As a lifelong history fanatic I've always wanted to know more. I began tracing my family history eleven years ago when my dad became terminally ill and the lifelong mystery of his father's family became more important to him. I found Leo's family on the census each year from 1891 to 1911 but there was no sign of anyone called Fred, and I had no age or further information about him to go on. Leo's parents seem to have got away without registering the births of any of their children, something I've never managed to work out. I eventually concluded that the elusive letter-writer must have been Leo's uncle. Given that Leo's father Thomas King had been born in Ireland and I couldn't find him in any official documents before his marriage in England in the 1880s, I didn't hold out much hope of finding Fred. More frustrating, searches for various combinations of 2705 and F King in the military records on the major family history websites turned up nothing - not even a medal index card. Other than the letter, Sergeant F W King seemed to have vanished without trace. I turned my attention to less evasive branches of the family tree, though Fred always lingered at the back of my mind.

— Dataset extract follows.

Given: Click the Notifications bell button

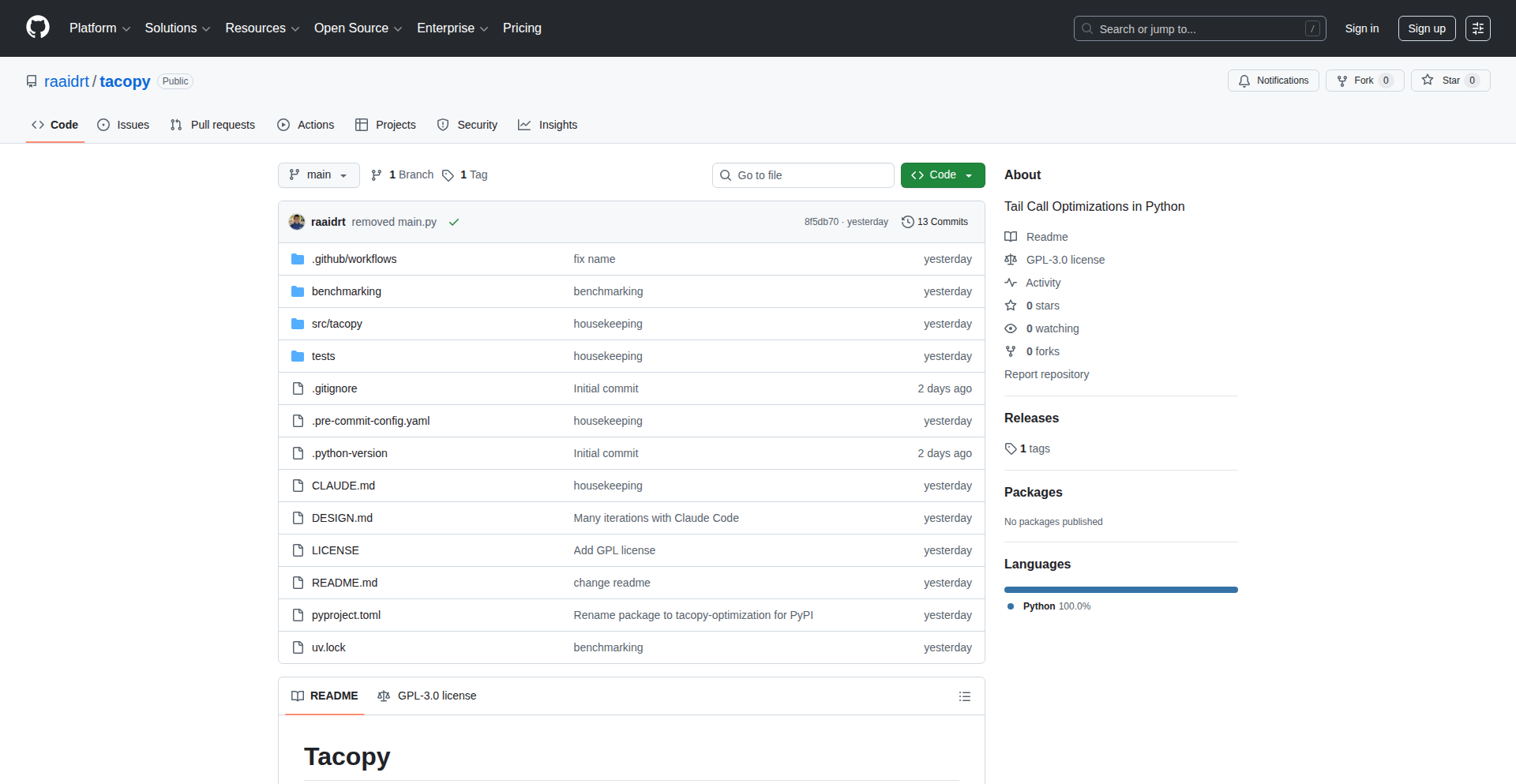Looking at the screenshot, I should [x=1273, y=81].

It would be hard to escape the fact that 2014 is the centenary of the start of the First World War. I'm working on several First World War related projects and researching individuals' stories using sites like Ancestry and FindMyPast. I was finally prompted into action by the launch of the Imperial War Museum's Lives of the First World War website, a permanent digital memorial to those who served in the conflict created through crowdsourced research. With an opportunity not just to look for Fred but to create a permanent record of his story, I decided to renew my search.

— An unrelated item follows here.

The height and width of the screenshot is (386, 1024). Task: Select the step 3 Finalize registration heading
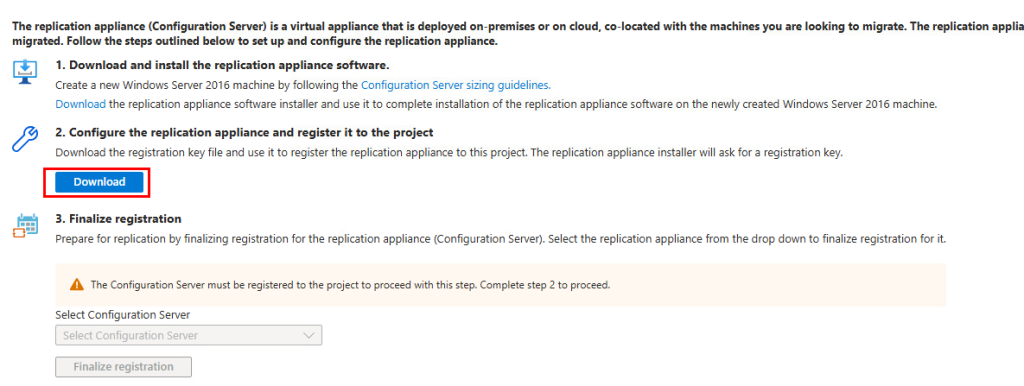[118, 219]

The breakthrough came when I went back to Leo's papers and found a small photograph album I hadn't paid attention to before. The dozen or so photos appear to be from the 1920s or thereabouts and document a trip to the continent. Among them is an image of a single gravestone. It's too faded to read the inscription on the headstone, but underneath someone has written a caption: 'At Bailleul sire Berthol, France'.
This was the lead I needed. Ten minutes later I was looking at an entry for Sergeant Fred W. King on the Commonwealth War Graves Commission web page for Albuera Cemetery at Bailleul-sire-Berthoult. The regimental number was different to that on the letter but I knew immediately that this was my Fred - his parents' names and address are familiar to me from tracing Leo's family tree, and he was born in Aldershot, the same as Leo. Fred was Leo's older brother and my dad's uncle. He served with the Royal Field Artillery and was killed in action aged 30 on 22nd April 1917.

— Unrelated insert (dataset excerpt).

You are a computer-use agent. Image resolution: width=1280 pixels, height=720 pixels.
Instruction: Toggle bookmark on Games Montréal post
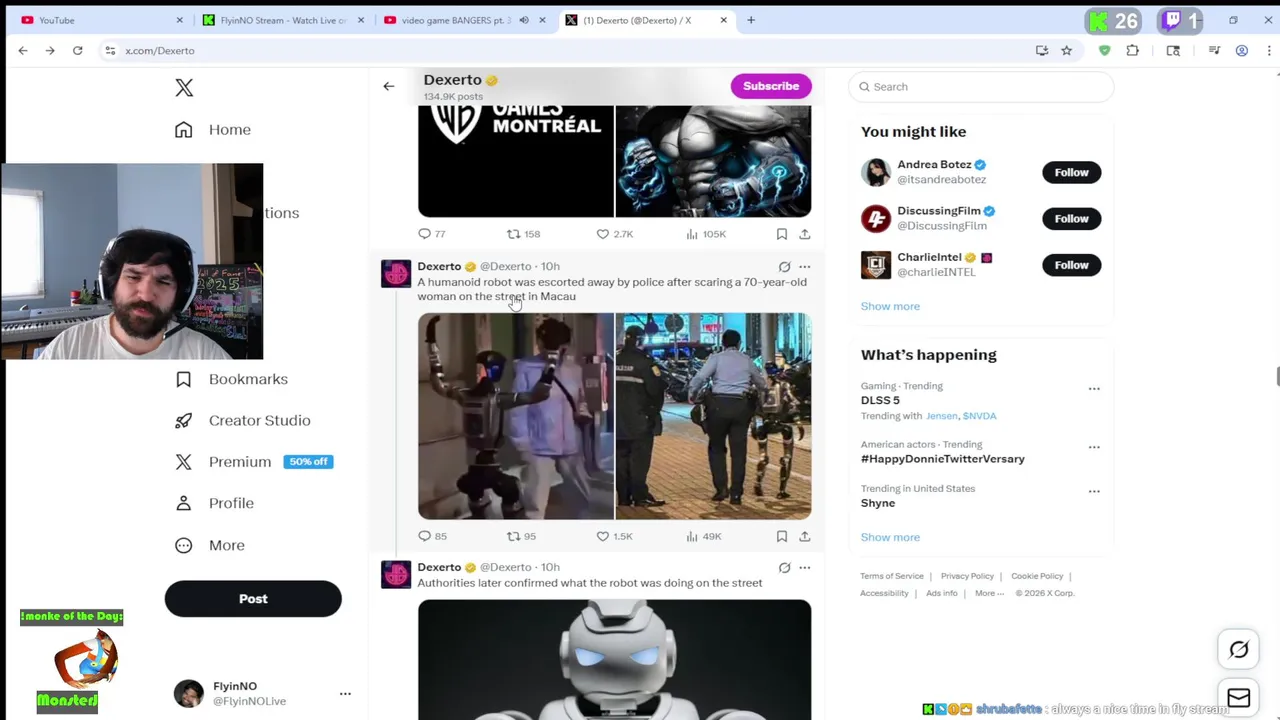(782, 234)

The entry has helped me solve further mysteries. I finally found Fred on the census for 1891. He wasn't in the family home when the census was taken but was next door, with grandparents, and the census enumerater gave him the wrong surname. In 1901 he was still in his grandparents' household but is now listed as Fred King. I was also able to trace Fred's marriage to Emily Tate in 1915. There's a hidden tragedy here as Emily had already died by the time Fred was killed less than two years after their wedding. On her marriage certificate she is listed as 'Trade Union organiser'. A lifelong union man, my dad would have loved that.
I'm gradually adding Fred's story to his entry on Lives of the First World War. It's fantastic to be able to contribute to a national project to remember the thousands of individual lives affected by the conflict. From the detail in Fred's CWGC entry I've been able to find the regimental diary for his unit on the National Archives website which contains a compelling, detailed description of the situation in the days leading up to his death. I'm hoping the Air Force records will also be added to Lives of the First World War, then I can include information about Leo who left his dancing shoes behind and signed up to the newly created RAF in 1918.
According to the CWGC schedule, Fred's headstone simply reads 'Ever Remembered'. I'd like to think I've played a small part in keeping his memory alive.